The entries below contain a line with "You are a computer-use" and a line with "You are a GUI". Quote exactly those two lines and all lines between them.

------------------------------------------------------------------------

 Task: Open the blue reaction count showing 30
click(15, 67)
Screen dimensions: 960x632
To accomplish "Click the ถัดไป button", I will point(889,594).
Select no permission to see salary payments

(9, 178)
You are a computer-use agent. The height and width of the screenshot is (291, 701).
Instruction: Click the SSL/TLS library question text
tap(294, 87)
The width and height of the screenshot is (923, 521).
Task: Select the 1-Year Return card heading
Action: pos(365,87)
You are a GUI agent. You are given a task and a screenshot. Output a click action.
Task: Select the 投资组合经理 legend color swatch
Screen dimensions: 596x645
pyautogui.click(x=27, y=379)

------------------------------------------------------------------------

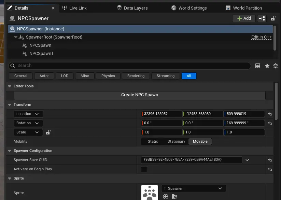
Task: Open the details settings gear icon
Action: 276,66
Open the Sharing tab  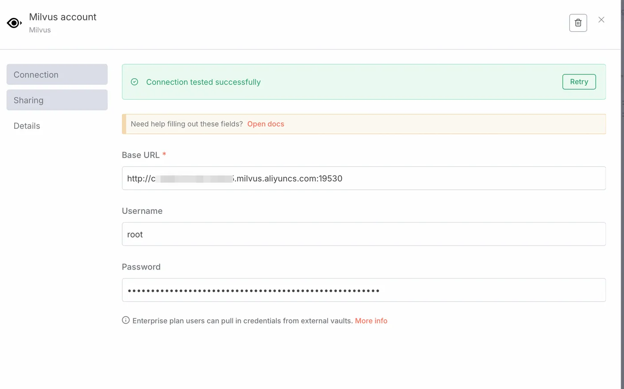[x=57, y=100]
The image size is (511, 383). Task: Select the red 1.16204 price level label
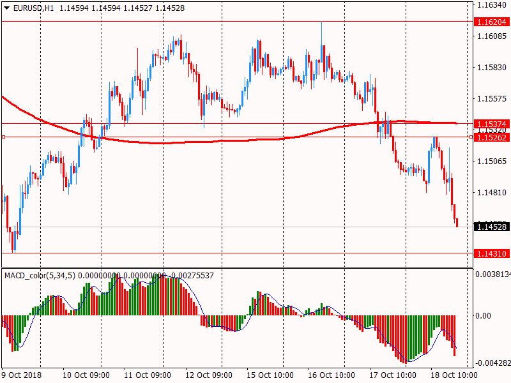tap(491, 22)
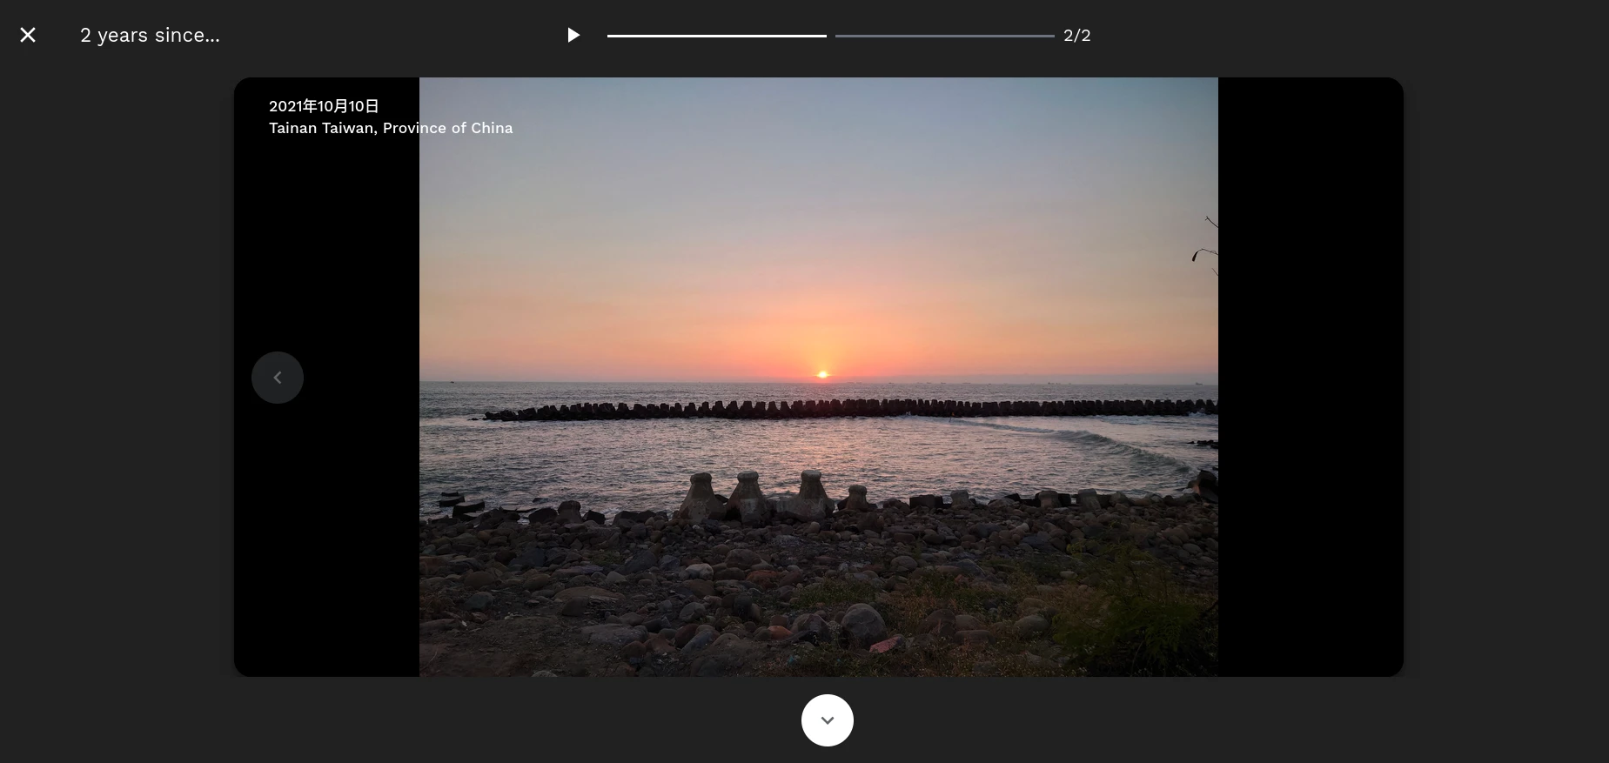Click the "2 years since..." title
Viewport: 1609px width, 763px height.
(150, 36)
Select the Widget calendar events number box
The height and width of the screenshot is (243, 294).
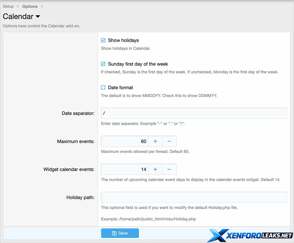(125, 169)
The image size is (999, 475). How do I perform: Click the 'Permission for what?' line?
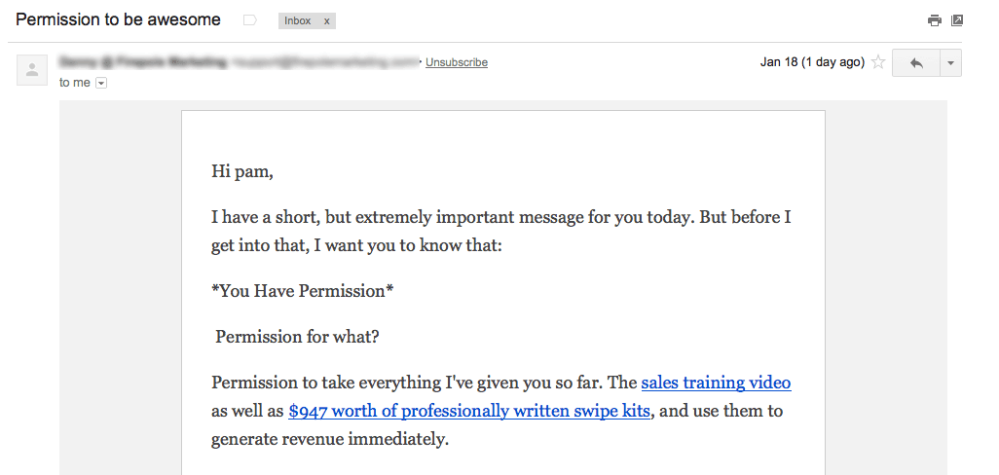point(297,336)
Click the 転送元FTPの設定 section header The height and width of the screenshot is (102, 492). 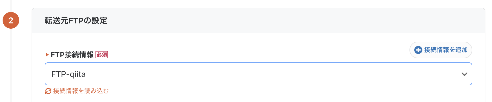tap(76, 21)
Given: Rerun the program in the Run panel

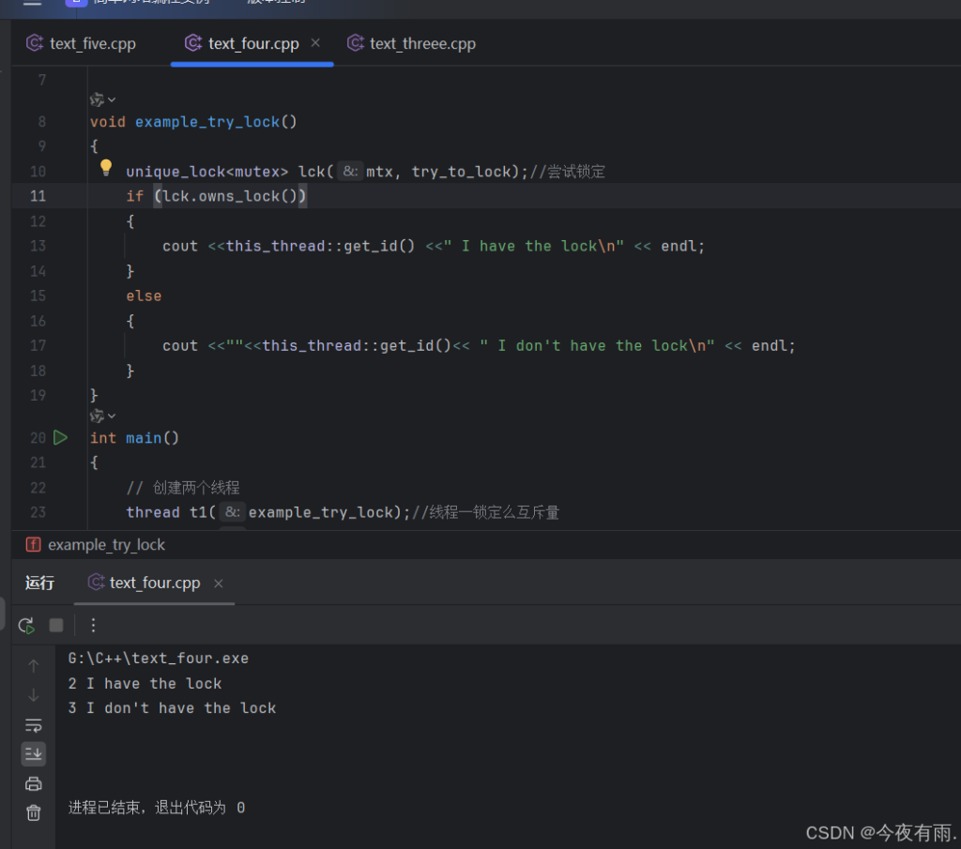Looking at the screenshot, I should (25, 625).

------------------------------------------------------------------------

§ COMPLETED EXERCISE:
You are a computer-use agent. The height and width of the screenshot is (291, 701).
Instruction: Click the SSL/TLS library question text
tap(294, 87)
The width and height of the screenshot is (923, 521).
Task: Select the 1-Year Return card heading
Action: pos(365,87)
You are a GUI agent. You are given a task and a screenshot. Output a click action.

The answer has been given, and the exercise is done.